Est-ce que les pouvoirs publics ont réfléchi à une aide aux familles des victimes ?
Tout à fait. Outre les démarches nécessaires en matière d’assurances des supporters, les pouvoirs publics seront toujours à côté des familles des victimes.
L’équipe nationale est appelée à disputer dans les prochains jours un match capital au Burkina Faso qualificatif à la Coupe du monde. Les pouvoirs publics ont-ils déjà réfléchi à une démarche concernant le transport des supporters vers Ouagadougou ?
Les supporters algériens désirant se déplacer à Ouagadougou pour soutenir l’équipe nationale le feront dans un cadre organisé avec l’assistance de professionnels du tourisme.

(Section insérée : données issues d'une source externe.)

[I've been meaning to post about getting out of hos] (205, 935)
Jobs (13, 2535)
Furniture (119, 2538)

Il n’est pas question qu’ils voyagent seuls dans ce cadre-là. Pas plus tard qu’hier (mardi, ndlr), nous avons organisé une réunion conjointe avec la FAF pour justement préparer le déplacement des supporters des Verts.
Nous savons déjà que nous avons droit à 1 000 places dans le stade. Nous privilégions l’option de vols spéciaux, le jour du match, avec retour dans la soirée de la rencontre.
Mais avec un billet d’avion qui avoisine les 60 000 DA, cela reste cher pour les simples supporters ?
Je peux vous certifier qu’un effort sera fait en ce qui concerne le prix du billet d’avion, ils seront revus à la baisse. De toute façon, nous allons bientôt communiquer à ce propos et expliquer toutes les démarches aux supporters.
Le Mondial, vous y croyez ?
Fermement, et je demande à tous les Algériens d’y croire et de soutenir les Verts contre le Burkina Faso.